• **Provided passage**:

§

A year ago, Paul Cook was manager of a Portsmouth side in fourth place in League 2, seven points shy of an automatic promotion position. Over the January transfer window he picked up four new players, with three leaving. Of the new players midfielder Jamal Lowe went on to make 17 appearances and striker Eion Doyle 12.

Wigan Athletic are currently top of League 1, four points ahead of Shrewsbury Town and five ahead of Blackburn Rovers. Given the circumstances, can we expect much activity from Cook over the January 2018 transfer window?

Over the summer Cook did an excellent job in ensuring that he had a minimum of two players competing for each position, except for the right back berth.  Up to the transfer window 12 players were brought in and a greater number moved out as Cook reduced the size of his squad. Wigan Athletic did not pay any transfer fees in the summer recruitment.

Nathan Byrne has not only occupied the right back position for all the 21 league games up to this point, but has not missed a single minute. Although it could be viewed as an indication of Byrne’s excellent form and fitness, it could also be said that Cook had no real alternative.

In summer Cook released his other specialist right back, Luke Burke, for a loan period at AFC Fylde. At the time it appeared a strange decision, but there remained the possibility of Max Power or one of the centre backs moving across to the right, if needed. Moreover, Burke had not looked the player he had been a year earlier when he was to enjoy a brief spell in Gary Caldwell’s Championship division side. Up to this point Burke has been a regular starter at Fylde, his confidence returning as a result. Burke is still only 19 and signed a long-term contract for Latics last year. His loan at Fylde expires in January. The question is whether Cook will bring him back or allow him to continue to bolster his confidence by prolonging the loan. Should Burke not return in January, Cook will surely scour the market for a specialist right back to challenge Byrne for his place. Ironically it could well be a loan signing.

§

• **Provided material**:

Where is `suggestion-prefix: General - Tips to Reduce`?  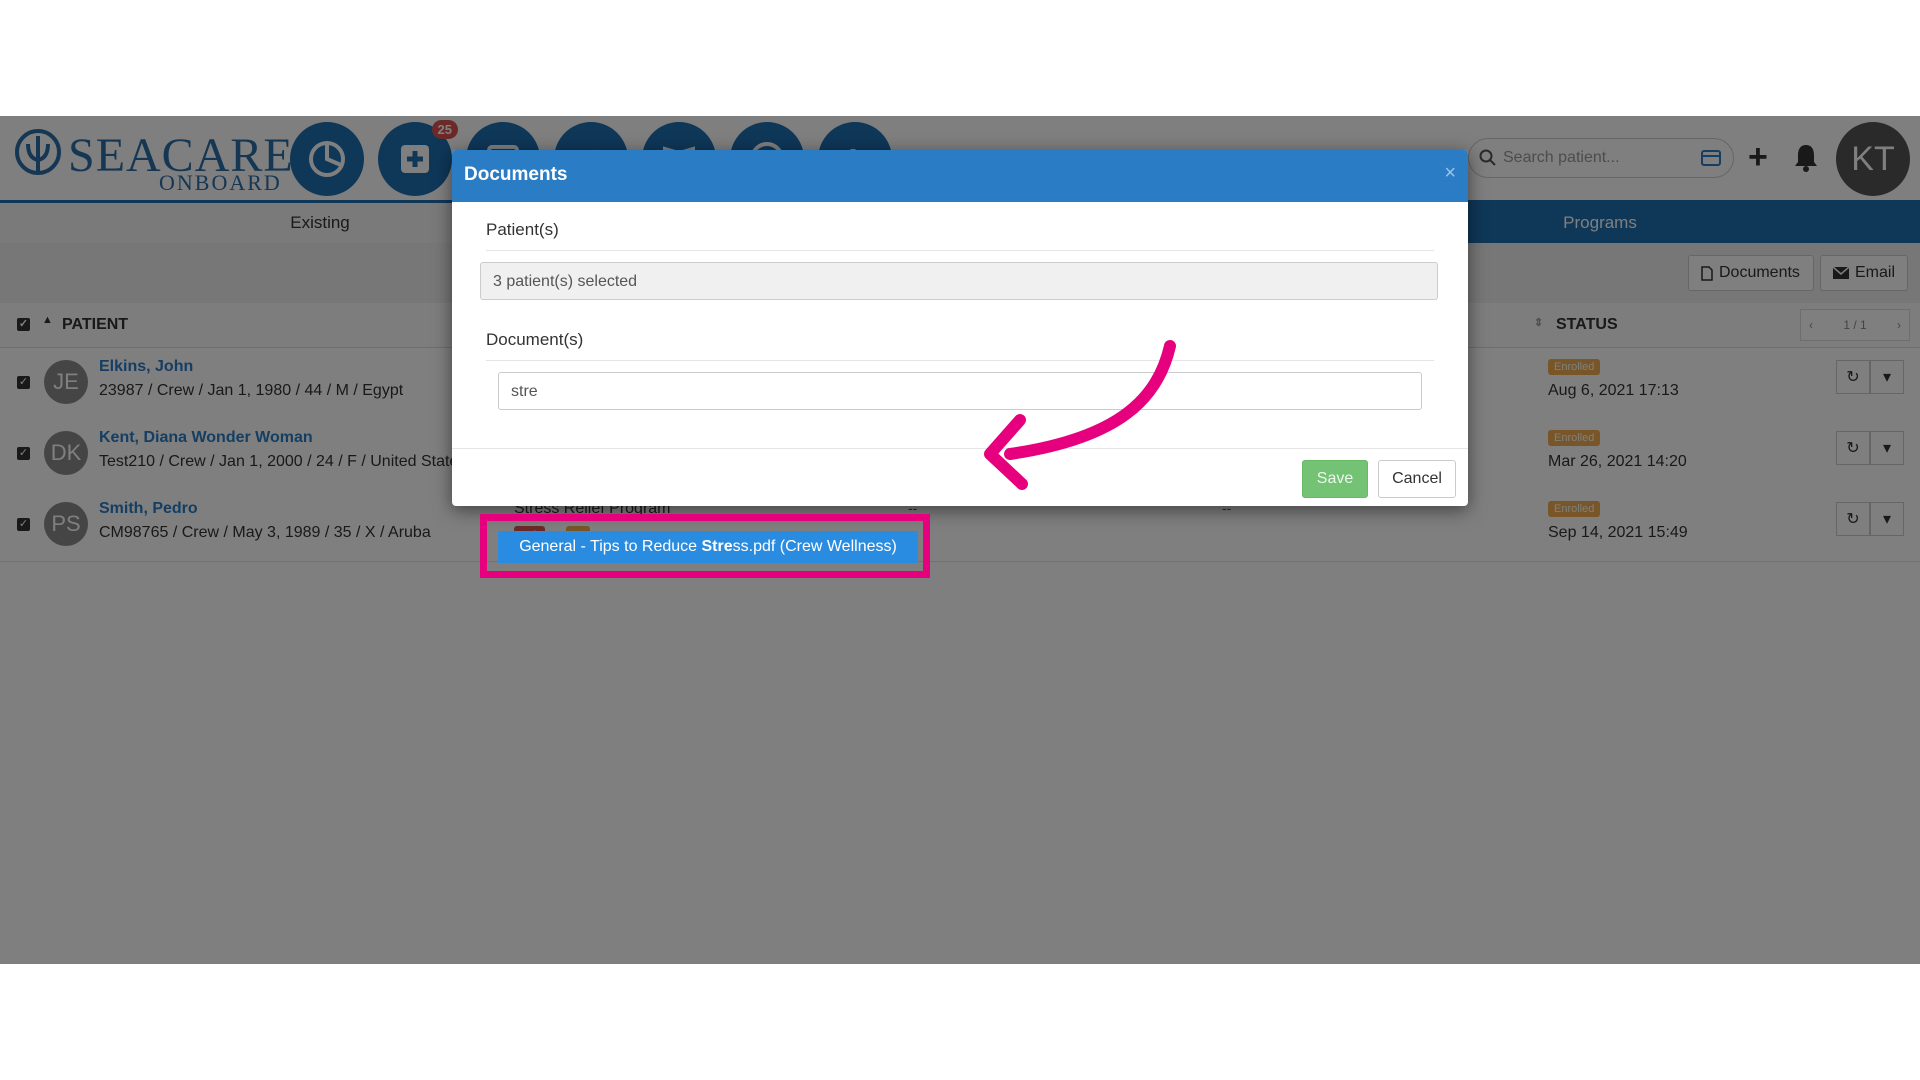 suggestion-prefix: General - Tips to Reduce is located at coordinates (610, 546).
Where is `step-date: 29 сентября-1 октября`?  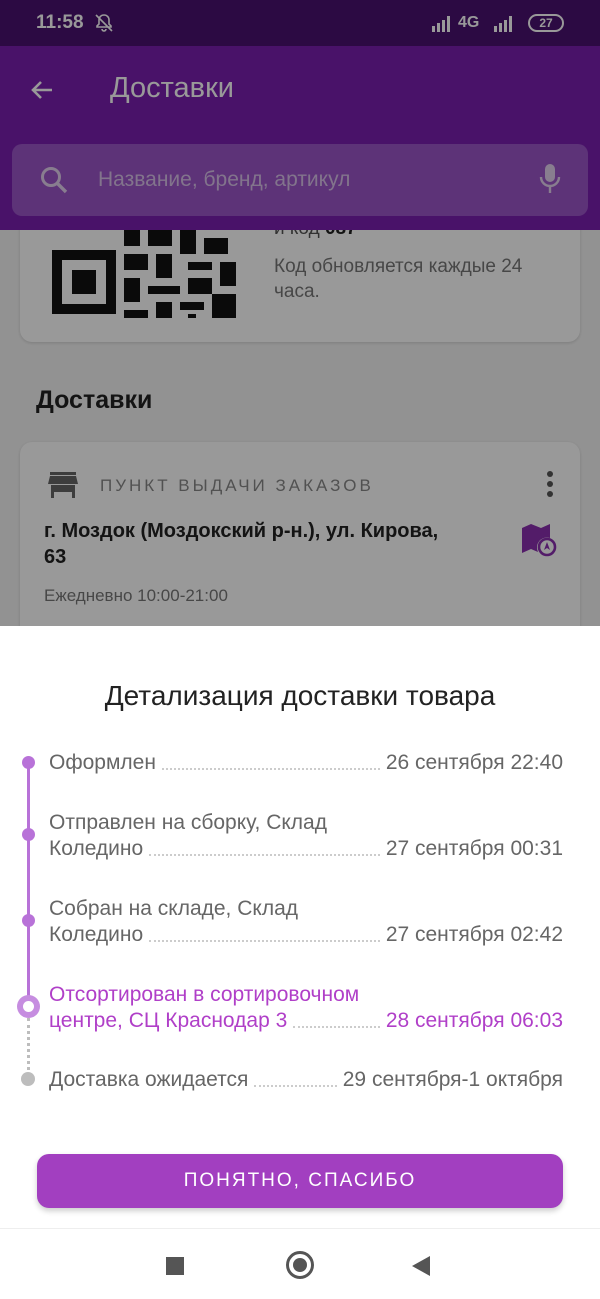
step-date: 29 сентября-1 октября is located at coordinates (452, 1080).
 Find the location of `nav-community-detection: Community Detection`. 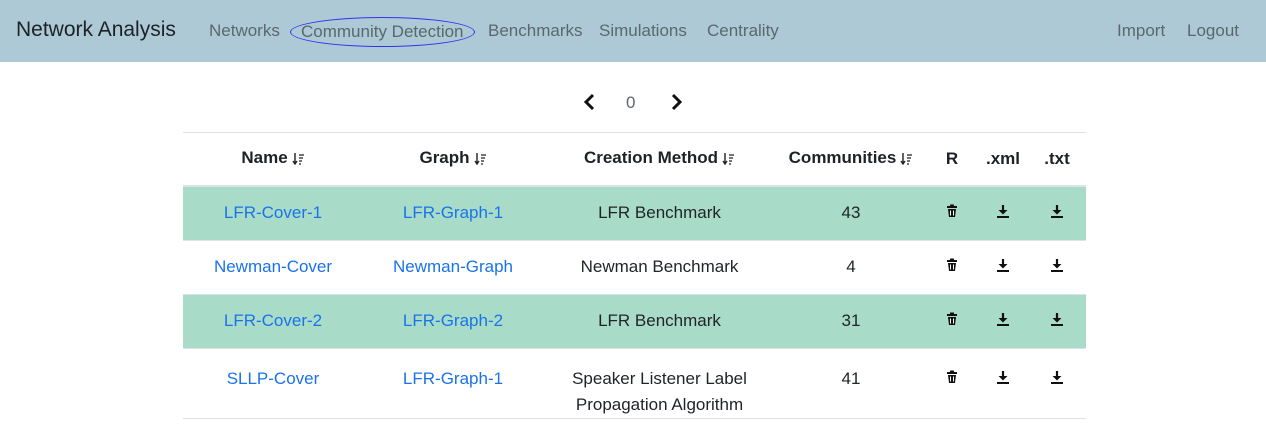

§

• **Set of tasks**:
**A.** Rewrite the Wigan transfer article starting at "Over the summer" and ending at "no real alternative.", putting "full back" wherever "right back" appears.
**B.** Extend the article on Wigan Athletic's January transfer plans beyond its final sentence.

• **Your responses**:
**A.**
Over the summer Cook did an excellent job in ensuring that he had a minimum of two players competing for each position, except for the full back berth.  Up to the transfer window 12 players were brought in and a greater number moved out as Cook reduced the size of his squad. Wigan Athletic did not pay any transfer fees in the summer recruitment.

Nathan Byrne has not only occupied the full back position for all the 21 league games up to this point, but has not missed a single minute. Although it could be viewed as an indication of Byrne’s excellent form and fitness, it could also be said that Cook had no real alternative.

**B.**
The other loan decision Cook will need to make is that of Jack Byrne at Oldham. The young Irishman’s loan deal also finishes in January. Despite rumours of him lacking fitness, Byrne has been a revelation for the other Latics. He is the obvious candidate to compete with Nick Powell for the number 10 spot. The question is whether Cook will want him back with things going so well.

Cook will need to be cautious in terms of changing the chemistry of a squad that has high morale. Providing there are no surprise departures he will keep changes to a minimum. Last January the departure of Yanic Wildschut to Norwich helped to seal relegation. Latics fans will be praying that they will not lose a key player again this year.

However, Sun journalist Alan Nixon continues to tweet about a takeover:

Should this takeover be finalised prior to the January transfer window, what would be the implications for the remainder of the season? Would an incoming new ownership want to splash money in January by recruiting players who could be an asset in the Championship? Or would they want to keep the status quo until next season?

It promises to be an interesting time coming up at Wigan Athletic.